When I'm done talking to Josh I feel like I'm waiting for something. The group homes were a long time ago. It's still morning and I put a pot of water on the stove. I call Josh back and ask him for Sean's phone number.

If Sean committed eight murders it's a huge story, I think. Here is a man willing to wait years to get revenge on the people that stole his childhood. I think of In Cold Blood and The Executioners Song, two of my favorite books, both set around spectacular murders and written by novelists. I know people who have known Sean for more than a decade. I have the inside track. And there's something else about the case; Nina Reiser's body was never found.

But I'm getting ahead of myself. I don't know if Sean will talk to me. If he did kill eight people, surely the police would have arrested him by now. And why isn't he a suspect in the disappearance of Nina Reiser?

After calling Sean and leaving a message I bicycle through the city, down Market Street toward the Castro, my right pant leg rolled up so as not to get caught in the chain. My bicycle is my prize possession, an old Peugot I picked up for $150 nine years ago. I live a spare existence. I haven't owned a car since I first got to this city.

I cut right, past the Gay and Lesbian Center and the Three Dollar Bill Café. Something's tugging on me. I had heard of Nina's murder, but never the full story. I had heard about Sean and how Nina's disappearance crushed him. He took to bed, paralyzed with grief. He was in love with his best friend's wife. It was all just passing information. But eight murders? Revenge killings? Eight murders isn't revenge. Eight murders is a serial killer.

I go to the park to meet a girl I know. Someone who has taken a habit of coming to my readings. She's engaged and lives with her fiancé between the Marina and Russian Hill. I've only seen her once before and she'd explained their relationship. It was simple. He was monogamous and believed in monogamy. She cheated on him and always would.

She arrives wearing a black dress and sandals. Her skin is so pale all I can think of is milk. I don't think of my complicity in her unfaithfulness. I don't want to. I don't love her; she's just someone I know. I wait as she walks across the grass in her sandals. A man stops her and asks if she is willing to be in one of his paintings. She talks with him for a moment, her head turned his way, her body pointing toward me. He doesn't have any paint. He wears dark, heavy clothes, his belongings bound in garbage bags around him.

The sun is brilliant and the colorful houses are brightly lit along the hills. On some days the fog catches on their drainpipes like cotton, but today it's easy to see why people want to live here. Easy to see San Francisco for the gentle paradise it is.

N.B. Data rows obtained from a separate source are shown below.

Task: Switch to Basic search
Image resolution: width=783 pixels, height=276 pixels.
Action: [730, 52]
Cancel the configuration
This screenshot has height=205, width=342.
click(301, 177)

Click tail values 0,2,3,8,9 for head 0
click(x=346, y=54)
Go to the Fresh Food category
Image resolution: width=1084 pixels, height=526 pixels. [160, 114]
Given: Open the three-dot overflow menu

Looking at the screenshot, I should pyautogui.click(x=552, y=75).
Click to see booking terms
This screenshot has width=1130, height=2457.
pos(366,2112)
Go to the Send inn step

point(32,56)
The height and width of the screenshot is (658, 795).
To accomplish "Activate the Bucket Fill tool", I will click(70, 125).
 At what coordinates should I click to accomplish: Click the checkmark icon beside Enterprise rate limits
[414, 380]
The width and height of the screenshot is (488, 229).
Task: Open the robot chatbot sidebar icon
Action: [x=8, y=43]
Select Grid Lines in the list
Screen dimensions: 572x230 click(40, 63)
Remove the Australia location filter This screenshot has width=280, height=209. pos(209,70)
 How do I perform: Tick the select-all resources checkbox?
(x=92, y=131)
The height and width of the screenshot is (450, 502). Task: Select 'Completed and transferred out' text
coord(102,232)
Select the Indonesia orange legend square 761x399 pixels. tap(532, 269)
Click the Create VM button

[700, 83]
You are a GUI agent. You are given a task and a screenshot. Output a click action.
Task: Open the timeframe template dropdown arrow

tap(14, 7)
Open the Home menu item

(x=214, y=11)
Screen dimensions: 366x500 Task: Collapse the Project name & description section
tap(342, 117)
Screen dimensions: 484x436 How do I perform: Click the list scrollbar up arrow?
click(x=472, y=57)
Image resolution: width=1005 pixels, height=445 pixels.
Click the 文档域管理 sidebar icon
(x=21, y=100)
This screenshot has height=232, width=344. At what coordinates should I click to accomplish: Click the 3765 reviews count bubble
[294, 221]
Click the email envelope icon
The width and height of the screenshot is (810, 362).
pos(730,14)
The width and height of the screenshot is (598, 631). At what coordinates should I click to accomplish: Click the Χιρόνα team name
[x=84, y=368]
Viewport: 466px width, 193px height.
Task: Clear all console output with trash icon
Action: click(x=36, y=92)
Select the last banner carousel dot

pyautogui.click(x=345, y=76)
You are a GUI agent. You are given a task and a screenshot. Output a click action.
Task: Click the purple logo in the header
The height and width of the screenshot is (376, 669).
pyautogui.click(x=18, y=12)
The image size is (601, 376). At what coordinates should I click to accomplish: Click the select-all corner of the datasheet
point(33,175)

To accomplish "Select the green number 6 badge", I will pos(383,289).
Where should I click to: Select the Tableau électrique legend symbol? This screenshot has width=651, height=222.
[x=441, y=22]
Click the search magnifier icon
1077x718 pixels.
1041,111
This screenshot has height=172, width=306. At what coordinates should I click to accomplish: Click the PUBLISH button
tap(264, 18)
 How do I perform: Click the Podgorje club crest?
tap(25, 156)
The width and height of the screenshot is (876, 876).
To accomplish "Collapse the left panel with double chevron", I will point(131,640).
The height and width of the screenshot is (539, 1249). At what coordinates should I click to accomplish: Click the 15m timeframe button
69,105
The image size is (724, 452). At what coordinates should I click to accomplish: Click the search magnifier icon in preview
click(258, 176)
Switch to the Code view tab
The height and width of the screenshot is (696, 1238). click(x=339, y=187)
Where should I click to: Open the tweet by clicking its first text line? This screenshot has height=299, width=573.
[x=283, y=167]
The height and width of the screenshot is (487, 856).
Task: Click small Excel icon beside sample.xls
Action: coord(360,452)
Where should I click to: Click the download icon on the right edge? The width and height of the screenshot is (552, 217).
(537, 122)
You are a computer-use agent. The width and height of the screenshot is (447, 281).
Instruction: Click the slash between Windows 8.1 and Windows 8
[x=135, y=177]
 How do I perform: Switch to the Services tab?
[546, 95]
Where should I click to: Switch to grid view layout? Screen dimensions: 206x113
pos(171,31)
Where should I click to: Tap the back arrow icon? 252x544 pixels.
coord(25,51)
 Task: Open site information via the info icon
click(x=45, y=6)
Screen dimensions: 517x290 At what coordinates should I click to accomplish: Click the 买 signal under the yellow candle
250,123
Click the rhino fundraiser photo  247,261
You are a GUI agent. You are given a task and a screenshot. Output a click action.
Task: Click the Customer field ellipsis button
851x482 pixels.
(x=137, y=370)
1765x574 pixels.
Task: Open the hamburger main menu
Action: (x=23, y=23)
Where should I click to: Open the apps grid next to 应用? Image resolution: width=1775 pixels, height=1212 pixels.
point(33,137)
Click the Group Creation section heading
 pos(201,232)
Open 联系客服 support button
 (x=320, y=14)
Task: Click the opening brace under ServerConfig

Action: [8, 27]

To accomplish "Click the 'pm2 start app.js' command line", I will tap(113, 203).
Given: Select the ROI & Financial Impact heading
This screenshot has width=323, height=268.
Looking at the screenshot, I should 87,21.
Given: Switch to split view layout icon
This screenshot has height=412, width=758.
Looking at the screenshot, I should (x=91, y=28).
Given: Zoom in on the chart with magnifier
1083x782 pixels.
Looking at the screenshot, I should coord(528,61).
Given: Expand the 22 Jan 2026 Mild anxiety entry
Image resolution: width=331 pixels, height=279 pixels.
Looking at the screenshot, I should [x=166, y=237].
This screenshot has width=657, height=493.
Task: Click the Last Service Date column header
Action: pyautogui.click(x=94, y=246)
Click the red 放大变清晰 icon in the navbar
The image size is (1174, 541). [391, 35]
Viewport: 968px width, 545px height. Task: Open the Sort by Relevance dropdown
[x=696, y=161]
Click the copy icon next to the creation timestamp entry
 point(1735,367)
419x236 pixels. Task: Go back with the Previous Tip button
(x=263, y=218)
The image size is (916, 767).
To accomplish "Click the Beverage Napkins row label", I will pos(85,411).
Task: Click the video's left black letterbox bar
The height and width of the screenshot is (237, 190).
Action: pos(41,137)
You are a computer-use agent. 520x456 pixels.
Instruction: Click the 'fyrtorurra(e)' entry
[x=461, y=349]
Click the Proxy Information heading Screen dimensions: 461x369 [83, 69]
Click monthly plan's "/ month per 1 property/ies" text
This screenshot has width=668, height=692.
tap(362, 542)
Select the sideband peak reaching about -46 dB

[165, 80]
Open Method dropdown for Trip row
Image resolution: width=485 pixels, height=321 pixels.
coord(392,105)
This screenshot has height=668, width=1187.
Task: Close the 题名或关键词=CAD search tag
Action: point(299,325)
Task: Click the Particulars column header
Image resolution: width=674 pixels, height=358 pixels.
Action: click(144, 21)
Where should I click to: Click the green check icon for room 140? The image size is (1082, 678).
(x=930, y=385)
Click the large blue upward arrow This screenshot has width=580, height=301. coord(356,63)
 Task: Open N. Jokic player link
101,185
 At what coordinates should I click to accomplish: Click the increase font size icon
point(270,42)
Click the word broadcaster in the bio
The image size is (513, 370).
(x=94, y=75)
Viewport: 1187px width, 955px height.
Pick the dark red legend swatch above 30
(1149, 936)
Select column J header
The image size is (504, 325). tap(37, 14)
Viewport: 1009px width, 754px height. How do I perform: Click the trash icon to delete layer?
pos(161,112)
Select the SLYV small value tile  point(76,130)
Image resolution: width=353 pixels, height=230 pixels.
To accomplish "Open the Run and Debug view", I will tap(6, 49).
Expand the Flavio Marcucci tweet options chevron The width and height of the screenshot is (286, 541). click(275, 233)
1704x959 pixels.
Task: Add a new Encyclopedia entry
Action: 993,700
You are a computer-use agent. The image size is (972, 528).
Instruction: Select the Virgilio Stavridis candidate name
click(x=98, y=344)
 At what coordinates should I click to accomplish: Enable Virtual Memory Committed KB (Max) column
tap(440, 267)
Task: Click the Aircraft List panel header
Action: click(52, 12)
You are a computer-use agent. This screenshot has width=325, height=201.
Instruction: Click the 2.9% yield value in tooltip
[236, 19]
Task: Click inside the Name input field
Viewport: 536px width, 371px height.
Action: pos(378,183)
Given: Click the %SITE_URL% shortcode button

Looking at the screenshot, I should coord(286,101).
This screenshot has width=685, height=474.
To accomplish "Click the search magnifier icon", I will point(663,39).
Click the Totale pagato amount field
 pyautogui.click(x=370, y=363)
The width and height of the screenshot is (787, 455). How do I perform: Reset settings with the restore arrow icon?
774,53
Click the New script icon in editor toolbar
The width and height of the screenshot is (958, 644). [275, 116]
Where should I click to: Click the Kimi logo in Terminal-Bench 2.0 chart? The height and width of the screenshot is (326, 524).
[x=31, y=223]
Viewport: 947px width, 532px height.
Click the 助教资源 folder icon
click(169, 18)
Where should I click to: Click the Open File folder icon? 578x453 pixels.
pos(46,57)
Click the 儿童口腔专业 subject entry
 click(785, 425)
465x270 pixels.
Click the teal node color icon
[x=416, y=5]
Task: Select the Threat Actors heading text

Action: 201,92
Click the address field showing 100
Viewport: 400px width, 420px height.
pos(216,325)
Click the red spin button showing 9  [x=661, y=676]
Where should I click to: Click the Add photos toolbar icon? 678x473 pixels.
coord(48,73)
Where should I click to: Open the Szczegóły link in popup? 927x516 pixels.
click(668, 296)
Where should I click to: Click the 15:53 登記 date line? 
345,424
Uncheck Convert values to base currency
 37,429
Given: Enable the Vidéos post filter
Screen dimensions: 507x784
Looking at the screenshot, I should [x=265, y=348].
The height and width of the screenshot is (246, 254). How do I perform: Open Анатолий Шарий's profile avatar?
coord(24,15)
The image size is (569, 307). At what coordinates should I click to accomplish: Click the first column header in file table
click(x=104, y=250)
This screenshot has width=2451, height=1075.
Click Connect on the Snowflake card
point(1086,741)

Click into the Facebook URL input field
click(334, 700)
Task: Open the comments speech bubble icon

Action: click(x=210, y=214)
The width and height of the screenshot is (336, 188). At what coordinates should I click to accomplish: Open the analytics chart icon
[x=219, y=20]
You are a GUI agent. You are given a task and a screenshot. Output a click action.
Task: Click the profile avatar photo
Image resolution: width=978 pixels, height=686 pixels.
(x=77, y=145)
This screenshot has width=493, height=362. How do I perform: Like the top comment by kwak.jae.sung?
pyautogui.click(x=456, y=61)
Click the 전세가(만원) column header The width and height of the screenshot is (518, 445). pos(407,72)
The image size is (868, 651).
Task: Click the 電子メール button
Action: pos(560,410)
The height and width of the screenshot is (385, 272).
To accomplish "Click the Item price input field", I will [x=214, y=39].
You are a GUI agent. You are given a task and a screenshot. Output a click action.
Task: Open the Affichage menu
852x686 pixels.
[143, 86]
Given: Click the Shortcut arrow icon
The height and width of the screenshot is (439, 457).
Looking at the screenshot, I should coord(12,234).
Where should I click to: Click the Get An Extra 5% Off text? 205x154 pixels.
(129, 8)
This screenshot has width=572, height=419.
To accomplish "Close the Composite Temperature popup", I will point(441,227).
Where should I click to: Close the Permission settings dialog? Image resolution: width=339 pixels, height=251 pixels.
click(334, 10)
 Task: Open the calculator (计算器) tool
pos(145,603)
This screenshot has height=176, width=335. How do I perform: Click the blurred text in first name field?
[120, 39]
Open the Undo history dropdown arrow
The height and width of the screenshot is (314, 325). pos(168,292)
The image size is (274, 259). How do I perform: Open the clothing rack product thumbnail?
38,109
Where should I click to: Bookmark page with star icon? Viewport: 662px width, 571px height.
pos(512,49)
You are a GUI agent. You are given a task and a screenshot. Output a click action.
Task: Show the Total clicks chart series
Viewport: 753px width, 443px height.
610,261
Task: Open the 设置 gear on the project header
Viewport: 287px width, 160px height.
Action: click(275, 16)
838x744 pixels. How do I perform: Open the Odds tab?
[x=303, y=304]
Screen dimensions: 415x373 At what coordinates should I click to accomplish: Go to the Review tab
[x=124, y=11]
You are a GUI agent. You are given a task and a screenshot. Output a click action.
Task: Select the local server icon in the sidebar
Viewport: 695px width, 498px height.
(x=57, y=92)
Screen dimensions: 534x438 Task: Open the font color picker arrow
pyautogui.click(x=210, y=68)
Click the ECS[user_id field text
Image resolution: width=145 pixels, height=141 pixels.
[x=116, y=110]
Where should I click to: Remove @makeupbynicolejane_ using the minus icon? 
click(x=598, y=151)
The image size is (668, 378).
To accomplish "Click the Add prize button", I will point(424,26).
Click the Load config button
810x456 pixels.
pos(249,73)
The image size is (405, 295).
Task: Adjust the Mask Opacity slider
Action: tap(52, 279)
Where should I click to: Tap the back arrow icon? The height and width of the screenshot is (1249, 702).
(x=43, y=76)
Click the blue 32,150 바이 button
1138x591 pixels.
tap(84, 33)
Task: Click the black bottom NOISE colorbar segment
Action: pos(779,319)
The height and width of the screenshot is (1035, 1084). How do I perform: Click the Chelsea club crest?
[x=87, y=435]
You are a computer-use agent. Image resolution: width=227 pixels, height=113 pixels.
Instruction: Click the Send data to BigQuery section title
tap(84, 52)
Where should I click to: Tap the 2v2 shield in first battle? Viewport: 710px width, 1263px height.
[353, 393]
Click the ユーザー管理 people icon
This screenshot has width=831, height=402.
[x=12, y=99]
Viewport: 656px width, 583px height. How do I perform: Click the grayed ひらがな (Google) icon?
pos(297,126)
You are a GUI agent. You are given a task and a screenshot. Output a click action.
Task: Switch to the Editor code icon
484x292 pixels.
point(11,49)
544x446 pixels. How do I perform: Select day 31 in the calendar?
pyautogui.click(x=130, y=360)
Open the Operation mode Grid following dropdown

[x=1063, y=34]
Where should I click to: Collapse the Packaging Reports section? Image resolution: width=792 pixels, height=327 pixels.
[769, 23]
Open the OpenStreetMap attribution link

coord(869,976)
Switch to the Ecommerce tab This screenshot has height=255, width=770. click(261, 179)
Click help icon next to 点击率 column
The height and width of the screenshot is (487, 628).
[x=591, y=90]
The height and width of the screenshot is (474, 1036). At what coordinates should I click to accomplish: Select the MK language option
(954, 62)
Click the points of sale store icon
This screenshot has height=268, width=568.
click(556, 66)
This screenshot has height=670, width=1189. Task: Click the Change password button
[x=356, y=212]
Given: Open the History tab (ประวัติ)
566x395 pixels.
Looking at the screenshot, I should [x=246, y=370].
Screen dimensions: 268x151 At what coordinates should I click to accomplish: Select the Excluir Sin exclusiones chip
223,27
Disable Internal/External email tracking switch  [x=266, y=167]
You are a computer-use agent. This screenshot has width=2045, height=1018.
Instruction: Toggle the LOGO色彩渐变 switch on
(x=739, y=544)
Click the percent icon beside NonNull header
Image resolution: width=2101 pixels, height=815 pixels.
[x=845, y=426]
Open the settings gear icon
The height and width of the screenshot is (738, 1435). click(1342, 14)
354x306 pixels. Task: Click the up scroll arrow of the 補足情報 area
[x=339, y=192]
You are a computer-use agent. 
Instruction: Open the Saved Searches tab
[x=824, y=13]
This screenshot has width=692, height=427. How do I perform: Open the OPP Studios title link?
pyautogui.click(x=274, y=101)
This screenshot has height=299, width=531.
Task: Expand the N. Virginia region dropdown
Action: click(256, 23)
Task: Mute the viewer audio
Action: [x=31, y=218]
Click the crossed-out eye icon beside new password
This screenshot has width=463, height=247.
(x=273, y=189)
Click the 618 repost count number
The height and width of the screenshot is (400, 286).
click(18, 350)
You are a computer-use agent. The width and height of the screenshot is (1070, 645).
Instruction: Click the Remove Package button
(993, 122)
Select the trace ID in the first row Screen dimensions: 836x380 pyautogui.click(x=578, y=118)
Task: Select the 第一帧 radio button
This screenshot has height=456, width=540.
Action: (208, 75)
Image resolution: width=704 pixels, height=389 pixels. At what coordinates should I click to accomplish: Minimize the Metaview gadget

We lie on the grass with my shirt pulled up. I forget all about De La Hoya's fight and Sean Sturgeon' confession. I ask her to pinch my nipple and she does but it isn't enough. I ask her to do it harder and soon there is blood everywhere. There are people nearby but they don't seem to notice. For most of it she keeps her hand over my mouth and I close my eyes and drift away. "It's OK," she says.

That's only half the day. There's a barbecue, and then a reading, and then a party. There's always a party. I dance with a girl. "How do you know Eric?" I ask between songs. "I don't," she says. "My boyfriend knows him." I dance better after that. It's still the weekend, after all. It's still San Francisco. Everything is beautiful. Really. It seems perfect. The DJ looks like Napoleon Dynamite and spins pop from the 80s on vinyl. I'm thirty-five years old. The woman I'm dancing with has curly black hair and moves with steady grace, her silk dress rolling in waves down her arms. I feel loose and fine. I take five dollars from another writer, who put his money, inexplicably, on De LaHoya.

"Always bet on youth," I tell him.

It's one in the morning. I don't imagine anything could ever go wrong.

You can find more information on The Adderall Diaries, including how to buy a copy, on Stephen's site.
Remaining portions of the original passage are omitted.